Page excerpt -
BEGIN

What happens on my phone is the same: Tasker pulls a location every half-hour and sends it to the service, batching it for later if we’re out from under The Cloud. I also submit photos and posts with the WordPress app.

The Location Service Worker is the key new piece, running on the Workers serverless platform on the Cloudflare Edge:
- Receives GPS history from my phone
- Gets information about those waypoints using Google Maps Geocoding API
- Writes/reads these data to the database on Alfa, connected via a Tunnels backhaul
- Does additional filtering on location history
- Aggregates some interesting stats
- Requires authentication for operations that read anything unfiltered or write anything at all
- It’s also my first stab at writing a project in TypeScript, which I quite like!
- π Worker API specification and codebase

I split the Location Service Frontend to a separate React app
on Pages, also Edge-hosted, and secured by a giant No Trespassing sign
Access:
- Shows data from the Worker with visuals using Google Maps
- Facilitates creating and updating Trip info
- Facilitates fixing geocoder problems
- It’s also my first stab doing anything substantial with React. Not confident with it yet, but it’s quick and fun.
- π Admin SPA codebase

The only remaining server is named Alfa, a Lightsail instance in AWS, protected by Cloudflare’s firewall and propped up by the CDN. Alfa runs both WordPress and the location database. For that, I picked PostgreSQL for two extensions:
- PostGIS adds geographic and geometric types, functions, and aggregators. Rather than writing code myself in the Worker to do geographic math or assemble GeoJSON, Postgres can do it for me, faster, eliminating round-trips to the database.
- PostgREST is a middleware service that exposes a PostgreSQL
instance via an authenticated HTTP API. Workers can’t open raw TCP
connections (yet!), but they can
fetch
. A colleague recently wrote a post about this, which helped me get started.

END

Problem statement -
Pick up the write-up about the location-tracking setup after its last sentence and continue it.

Entries provided -
BEGIN

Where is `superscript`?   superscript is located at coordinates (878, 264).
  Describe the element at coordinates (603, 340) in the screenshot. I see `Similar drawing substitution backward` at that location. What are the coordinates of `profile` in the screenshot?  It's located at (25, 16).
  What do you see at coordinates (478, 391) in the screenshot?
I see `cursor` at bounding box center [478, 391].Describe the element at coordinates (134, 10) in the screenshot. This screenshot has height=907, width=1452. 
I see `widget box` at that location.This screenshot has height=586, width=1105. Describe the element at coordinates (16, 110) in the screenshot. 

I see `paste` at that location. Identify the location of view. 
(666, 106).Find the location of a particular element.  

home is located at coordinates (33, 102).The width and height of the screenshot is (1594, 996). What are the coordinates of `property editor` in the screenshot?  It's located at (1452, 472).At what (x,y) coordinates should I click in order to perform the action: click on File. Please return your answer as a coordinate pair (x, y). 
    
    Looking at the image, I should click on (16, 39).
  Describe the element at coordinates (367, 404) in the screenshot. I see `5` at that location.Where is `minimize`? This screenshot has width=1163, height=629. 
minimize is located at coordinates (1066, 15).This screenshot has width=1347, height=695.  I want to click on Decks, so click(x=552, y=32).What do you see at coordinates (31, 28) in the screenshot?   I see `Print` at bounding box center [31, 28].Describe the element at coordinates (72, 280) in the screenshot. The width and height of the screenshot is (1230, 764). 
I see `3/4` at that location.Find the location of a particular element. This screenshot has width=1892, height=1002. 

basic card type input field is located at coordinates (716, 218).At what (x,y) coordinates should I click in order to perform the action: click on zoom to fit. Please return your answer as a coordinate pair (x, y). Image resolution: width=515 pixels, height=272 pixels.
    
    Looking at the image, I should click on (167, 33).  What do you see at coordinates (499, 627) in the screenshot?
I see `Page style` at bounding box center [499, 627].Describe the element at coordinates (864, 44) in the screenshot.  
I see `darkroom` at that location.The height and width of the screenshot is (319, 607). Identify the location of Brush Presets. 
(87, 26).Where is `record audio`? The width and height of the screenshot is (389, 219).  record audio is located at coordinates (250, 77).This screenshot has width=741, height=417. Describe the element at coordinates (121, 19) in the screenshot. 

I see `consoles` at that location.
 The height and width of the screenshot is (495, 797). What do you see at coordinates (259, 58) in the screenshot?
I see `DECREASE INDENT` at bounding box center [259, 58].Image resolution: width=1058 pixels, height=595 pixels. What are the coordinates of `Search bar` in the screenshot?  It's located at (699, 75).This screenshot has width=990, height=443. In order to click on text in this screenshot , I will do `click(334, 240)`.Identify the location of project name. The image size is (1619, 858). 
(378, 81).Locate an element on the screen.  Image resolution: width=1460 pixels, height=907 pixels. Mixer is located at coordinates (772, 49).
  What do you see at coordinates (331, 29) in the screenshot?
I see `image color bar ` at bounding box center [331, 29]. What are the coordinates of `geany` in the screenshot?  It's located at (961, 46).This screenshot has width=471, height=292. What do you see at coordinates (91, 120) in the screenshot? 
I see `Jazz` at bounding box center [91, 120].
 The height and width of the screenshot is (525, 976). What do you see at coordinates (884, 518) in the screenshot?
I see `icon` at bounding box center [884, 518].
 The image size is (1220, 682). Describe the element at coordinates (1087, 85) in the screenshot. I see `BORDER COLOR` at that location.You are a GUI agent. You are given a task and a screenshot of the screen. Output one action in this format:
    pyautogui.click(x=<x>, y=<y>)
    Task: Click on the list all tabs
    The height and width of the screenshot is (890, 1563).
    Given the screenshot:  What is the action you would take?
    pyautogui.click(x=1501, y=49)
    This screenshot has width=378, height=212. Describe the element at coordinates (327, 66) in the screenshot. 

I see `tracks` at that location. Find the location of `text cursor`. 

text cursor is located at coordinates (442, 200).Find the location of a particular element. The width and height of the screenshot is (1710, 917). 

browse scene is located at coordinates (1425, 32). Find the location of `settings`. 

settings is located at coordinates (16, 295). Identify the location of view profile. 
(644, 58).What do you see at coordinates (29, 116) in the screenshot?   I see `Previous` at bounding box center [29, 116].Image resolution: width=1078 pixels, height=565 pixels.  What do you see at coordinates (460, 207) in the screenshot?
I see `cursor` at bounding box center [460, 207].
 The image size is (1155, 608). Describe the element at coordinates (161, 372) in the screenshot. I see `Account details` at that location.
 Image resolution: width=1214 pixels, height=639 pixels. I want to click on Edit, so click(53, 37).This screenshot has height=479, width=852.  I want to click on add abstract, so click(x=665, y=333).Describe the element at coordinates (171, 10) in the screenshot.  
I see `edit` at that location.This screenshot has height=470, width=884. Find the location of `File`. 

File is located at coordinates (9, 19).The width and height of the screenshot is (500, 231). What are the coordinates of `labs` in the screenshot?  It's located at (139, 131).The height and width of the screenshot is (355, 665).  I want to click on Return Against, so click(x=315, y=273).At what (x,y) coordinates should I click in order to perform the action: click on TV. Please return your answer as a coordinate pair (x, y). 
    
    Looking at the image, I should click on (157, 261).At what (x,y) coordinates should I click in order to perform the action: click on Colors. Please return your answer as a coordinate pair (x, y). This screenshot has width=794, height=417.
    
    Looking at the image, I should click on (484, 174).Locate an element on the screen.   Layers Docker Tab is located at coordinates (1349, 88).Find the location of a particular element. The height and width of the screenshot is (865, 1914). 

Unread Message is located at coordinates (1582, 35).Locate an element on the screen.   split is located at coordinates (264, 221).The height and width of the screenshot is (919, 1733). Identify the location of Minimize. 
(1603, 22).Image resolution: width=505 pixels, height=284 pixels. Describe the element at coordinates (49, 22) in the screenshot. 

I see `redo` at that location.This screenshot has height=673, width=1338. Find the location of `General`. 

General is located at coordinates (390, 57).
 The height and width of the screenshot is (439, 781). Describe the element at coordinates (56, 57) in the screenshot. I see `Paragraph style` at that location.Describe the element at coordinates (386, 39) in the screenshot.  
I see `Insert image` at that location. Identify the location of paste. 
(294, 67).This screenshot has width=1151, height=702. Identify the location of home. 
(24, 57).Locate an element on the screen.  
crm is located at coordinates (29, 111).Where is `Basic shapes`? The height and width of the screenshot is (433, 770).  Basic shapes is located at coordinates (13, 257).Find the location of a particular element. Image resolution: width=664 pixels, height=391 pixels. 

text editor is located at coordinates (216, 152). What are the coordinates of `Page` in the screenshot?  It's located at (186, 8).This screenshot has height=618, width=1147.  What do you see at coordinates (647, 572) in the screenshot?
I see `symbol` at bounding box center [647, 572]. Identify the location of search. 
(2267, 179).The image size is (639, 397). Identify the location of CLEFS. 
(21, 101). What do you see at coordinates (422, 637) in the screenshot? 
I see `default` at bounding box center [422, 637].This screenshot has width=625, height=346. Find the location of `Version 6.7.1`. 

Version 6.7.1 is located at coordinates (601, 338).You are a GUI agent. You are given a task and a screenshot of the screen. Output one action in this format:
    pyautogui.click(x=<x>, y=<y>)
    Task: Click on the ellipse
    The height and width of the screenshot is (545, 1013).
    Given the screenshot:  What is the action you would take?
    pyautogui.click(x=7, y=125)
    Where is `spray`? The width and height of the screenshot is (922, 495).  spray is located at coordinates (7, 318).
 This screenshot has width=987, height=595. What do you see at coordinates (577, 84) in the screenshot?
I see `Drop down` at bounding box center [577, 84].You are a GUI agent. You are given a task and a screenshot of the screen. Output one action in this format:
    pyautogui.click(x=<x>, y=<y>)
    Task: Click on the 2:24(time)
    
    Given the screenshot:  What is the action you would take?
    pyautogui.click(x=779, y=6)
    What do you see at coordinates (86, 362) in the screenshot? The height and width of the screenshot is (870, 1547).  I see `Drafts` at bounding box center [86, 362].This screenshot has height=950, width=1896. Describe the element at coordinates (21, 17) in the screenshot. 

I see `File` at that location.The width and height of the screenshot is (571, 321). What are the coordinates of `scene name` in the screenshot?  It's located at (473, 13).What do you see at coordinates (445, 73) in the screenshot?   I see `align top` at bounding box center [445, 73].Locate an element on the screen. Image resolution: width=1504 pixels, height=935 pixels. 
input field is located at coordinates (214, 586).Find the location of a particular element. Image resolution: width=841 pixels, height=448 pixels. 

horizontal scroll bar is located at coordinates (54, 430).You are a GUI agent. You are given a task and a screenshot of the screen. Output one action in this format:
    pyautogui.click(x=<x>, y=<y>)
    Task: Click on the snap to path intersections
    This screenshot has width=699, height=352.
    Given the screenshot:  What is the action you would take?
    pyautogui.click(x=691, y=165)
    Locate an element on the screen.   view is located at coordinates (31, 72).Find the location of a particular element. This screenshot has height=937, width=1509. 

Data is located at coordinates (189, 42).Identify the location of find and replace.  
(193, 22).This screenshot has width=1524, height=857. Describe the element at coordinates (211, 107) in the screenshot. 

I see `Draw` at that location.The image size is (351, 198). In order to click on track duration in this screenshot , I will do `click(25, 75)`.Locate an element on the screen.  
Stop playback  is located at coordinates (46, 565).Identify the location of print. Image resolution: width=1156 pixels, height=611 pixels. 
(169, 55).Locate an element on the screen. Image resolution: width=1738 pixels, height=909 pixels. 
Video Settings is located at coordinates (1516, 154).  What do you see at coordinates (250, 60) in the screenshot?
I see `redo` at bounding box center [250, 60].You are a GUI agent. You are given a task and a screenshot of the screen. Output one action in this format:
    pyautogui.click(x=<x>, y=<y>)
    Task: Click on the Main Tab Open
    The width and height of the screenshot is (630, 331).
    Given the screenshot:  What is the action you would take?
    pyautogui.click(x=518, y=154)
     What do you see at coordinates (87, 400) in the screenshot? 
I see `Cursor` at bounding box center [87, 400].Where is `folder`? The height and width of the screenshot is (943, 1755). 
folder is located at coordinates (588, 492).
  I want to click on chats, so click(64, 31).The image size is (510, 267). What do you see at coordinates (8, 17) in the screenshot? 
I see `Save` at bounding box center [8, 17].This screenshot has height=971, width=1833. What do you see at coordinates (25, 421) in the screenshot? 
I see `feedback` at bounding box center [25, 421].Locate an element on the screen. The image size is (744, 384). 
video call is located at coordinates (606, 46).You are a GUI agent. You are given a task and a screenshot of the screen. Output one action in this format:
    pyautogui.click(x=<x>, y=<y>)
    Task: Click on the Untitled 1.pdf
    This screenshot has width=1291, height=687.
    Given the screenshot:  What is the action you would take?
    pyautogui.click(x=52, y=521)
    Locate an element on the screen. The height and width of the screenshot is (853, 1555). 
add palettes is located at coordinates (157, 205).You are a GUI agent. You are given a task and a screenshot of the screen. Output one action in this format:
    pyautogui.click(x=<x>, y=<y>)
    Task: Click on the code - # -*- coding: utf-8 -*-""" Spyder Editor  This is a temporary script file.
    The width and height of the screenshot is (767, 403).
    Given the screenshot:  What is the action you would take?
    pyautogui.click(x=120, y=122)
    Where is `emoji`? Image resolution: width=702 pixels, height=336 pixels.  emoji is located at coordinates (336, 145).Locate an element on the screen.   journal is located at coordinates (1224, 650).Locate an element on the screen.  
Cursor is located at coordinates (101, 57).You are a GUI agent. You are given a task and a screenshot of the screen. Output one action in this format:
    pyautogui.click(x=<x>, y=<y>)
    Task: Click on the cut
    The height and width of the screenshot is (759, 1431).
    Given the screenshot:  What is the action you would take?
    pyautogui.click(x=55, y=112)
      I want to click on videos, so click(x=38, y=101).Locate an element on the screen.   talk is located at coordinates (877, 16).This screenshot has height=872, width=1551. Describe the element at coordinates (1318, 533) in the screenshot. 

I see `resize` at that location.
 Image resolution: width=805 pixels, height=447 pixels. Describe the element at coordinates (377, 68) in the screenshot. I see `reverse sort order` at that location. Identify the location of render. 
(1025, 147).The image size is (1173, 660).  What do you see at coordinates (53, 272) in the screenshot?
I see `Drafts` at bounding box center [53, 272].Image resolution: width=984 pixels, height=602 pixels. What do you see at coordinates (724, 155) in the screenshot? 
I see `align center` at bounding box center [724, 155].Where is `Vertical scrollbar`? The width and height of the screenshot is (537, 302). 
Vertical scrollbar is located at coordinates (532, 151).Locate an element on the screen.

END

Output -
Also, I restructured the database to expose location history in a VIEW
which
joins Waypoints to Trips BETWEEN
start and end times. Thus, it only contains
Waypoints during Trips.

The rest of the stack remains:
- Simple WordPress blog:
- Deployed by Composer
- With a few small plugins I wrote for performance tuning and integration with the Location Service and Mapbox.
- New: I moved what few videos I have over to Stream, locked the staging environment behind Access, turned on bot blocking, and activated APO — beyond overkill for the size of my audience but surprisingly fast.
- Future? With Tunnels, I could garage the blog onto an old computer in my apartment when we’re not on the road (i.e. when even fewer people read it), which would make it free…
- Frontend maps with Mapbox GL JS and designed in Mapbox Studio.
- I can write short posts via email sent from our emergency satellite beacon.
- And we’re still using my Magic Roadtrip Planning Spreadsheet, Google My Maps, and Caltopo for scheming.

So it’s that time again?
Yup. This project only gets love when we’re fixin’ to set off on an adventure. Thanks to these continued “unprecedented times,” the used car market is facing significant inflation. Who knew that if I’d held onto that little Celica a while longer, I could have turned a profit on it?! So we’ve tabled whatever Great Roadtrip #4 will be for a while.

Instead, we’re going to do a Greatest Hits from the Southwest Offroadtrip this October with our usual loadout: Xterra the Younger and his friends, George’s Jeep Renegade and Evan’s Land Rover Discovery. The latter returning to its proving grounds, as it was purchased originally for that trip and seen here with the 4Runner I still miss.

Disclaimer: I am a Cloudflare employee and built this as a way to kick some tires on our product line, some of which is made available to me for free — although the Free Plan would cover everything but my use of Stream and APO. This is not an endorsement of our wacky hobbies, nor is it product documentation or security guidance.